Exercise directions:
Copy the entries from the line holding "The image size is (676, 507)." through the last line of the entries, inclusive, changing "Alerts" to "Notifications" and leaving everything else as it is.

------ Dataset records ------

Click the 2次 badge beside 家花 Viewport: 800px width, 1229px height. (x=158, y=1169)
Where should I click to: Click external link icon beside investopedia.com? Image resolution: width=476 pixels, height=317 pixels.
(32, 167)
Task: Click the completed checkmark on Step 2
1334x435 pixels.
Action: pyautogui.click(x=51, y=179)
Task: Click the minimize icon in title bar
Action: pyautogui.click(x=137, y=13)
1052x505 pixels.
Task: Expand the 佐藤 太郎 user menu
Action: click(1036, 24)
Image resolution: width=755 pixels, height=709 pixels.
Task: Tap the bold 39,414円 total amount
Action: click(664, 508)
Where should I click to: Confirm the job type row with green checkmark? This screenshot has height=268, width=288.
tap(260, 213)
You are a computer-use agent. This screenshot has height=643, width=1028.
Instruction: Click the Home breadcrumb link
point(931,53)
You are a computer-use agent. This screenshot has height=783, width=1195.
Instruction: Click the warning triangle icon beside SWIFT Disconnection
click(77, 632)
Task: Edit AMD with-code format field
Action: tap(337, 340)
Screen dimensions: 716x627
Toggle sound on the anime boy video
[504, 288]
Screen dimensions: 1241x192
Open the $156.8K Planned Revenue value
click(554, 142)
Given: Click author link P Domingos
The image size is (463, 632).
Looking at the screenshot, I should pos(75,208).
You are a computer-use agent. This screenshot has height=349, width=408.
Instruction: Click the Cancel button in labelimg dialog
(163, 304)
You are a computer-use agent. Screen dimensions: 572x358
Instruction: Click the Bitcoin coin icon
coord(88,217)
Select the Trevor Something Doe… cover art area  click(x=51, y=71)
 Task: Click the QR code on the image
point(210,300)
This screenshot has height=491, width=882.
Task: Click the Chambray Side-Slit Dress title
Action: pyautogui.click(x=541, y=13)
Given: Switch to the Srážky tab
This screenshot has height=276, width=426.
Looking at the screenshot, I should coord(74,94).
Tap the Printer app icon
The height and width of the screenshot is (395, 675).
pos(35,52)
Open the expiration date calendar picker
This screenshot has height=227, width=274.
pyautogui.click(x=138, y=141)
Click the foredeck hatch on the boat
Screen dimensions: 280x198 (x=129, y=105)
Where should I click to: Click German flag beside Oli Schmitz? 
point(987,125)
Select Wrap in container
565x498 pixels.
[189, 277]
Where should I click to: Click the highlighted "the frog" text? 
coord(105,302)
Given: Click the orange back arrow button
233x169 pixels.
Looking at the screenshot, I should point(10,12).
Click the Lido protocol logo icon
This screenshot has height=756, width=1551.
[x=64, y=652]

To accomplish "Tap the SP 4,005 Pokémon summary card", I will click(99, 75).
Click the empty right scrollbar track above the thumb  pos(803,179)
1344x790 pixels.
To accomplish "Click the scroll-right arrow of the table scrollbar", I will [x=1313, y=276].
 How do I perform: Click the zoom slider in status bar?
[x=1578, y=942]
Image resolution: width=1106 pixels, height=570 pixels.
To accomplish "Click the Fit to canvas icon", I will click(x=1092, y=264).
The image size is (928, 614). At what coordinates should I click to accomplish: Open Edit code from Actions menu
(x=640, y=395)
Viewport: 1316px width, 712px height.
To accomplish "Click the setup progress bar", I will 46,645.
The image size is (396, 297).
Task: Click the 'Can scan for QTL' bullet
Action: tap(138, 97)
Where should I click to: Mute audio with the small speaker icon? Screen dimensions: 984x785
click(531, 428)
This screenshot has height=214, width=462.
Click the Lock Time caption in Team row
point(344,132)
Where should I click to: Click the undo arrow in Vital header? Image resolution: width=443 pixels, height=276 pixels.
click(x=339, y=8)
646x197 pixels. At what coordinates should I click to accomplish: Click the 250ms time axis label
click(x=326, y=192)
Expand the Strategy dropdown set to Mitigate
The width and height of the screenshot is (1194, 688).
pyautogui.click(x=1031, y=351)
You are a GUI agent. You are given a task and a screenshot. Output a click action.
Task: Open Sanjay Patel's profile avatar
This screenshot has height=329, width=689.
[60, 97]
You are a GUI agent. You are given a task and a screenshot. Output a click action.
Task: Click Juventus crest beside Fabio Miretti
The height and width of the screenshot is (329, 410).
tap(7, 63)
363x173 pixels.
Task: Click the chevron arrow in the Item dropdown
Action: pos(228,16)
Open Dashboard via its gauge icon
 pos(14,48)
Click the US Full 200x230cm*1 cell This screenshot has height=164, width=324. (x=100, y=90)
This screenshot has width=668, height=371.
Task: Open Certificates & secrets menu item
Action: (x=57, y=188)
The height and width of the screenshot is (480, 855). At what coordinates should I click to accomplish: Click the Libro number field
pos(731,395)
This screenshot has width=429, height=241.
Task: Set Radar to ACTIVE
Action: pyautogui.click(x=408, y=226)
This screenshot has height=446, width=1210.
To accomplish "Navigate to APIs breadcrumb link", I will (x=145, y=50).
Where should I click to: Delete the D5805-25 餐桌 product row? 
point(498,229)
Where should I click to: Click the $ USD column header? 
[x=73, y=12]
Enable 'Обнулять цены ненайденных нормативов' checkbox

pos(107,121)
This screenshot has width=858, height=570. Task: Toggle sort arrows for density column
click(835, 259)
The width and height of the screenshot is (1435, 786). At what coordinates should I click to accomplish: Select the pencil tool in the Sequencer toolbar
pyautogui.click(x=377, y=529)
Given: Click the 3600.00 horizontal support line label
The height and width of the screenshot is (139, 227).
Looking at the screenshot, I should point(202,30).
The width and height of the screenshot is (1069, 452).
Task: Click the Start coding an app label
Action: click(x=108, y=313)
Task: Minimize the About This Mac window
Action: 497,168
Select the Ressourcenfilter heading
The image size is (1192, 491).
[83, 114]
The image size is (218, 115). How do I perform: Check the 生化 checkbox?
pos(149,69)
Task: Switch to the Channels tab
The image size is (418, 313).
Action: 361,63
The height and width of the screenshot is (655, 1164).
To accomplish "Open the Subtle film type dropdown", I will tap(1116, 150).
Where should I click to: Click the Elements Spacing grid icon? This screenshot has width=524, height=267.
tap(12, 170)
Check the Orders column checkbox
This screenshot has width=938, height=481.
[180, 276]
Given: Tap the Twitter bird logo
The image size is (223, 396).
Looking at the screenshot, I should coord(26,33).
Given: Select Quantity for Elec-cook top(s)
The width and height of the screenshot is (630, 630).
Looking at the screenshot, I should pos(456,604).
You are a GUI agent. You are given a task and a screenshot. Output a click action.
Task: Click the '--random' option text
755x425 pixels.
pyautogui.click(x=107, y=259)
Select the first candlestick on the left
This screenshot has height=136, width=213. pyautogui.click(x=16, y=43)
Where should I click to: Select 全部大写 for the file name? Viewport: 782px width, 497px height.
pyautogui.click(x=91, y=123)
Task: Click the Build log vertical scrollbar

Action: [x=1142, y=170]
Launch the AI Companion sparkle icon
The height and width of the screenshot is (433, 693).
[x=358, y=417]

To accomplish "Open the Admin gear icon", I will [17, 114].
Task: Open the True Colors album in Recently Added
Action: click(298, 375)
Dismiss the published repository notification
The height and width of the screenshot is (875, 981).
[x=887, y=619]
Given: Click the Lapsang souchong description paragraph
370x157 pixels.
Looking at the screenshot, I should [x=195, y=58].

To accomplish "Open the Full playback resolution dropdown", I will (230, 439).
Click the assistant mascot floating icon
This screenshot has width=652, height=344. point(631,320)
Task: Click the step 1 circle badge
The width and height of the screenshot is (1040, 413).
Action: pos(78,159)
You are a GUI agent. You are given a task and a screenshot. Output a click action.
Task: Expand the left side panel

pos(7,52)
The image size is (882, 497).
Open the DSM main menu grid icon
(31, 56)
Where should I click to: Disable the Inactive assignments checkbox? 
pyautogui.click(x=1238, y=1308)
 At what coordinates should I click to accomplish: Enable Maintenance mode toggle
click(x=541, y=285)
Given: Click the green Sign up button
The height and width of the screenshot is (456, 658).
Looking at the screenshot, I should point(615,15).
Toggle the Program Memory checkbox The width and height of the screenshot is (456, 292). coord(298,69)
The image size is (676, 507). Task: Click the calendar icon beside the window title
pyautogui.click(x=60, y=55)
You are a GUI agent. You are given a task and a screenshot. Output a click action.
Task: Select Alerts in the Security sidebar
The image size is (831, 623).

------

Worked solution:
The image size is (676, 507). Task: Click the calendar icon beside the window title
pyautogui.click(x=60, y=55)
You are a GUI agent. You are given a task and a screenshot. Output a click action.
Task: Select Notifications in the Security sidebar
The image size is (831, 623).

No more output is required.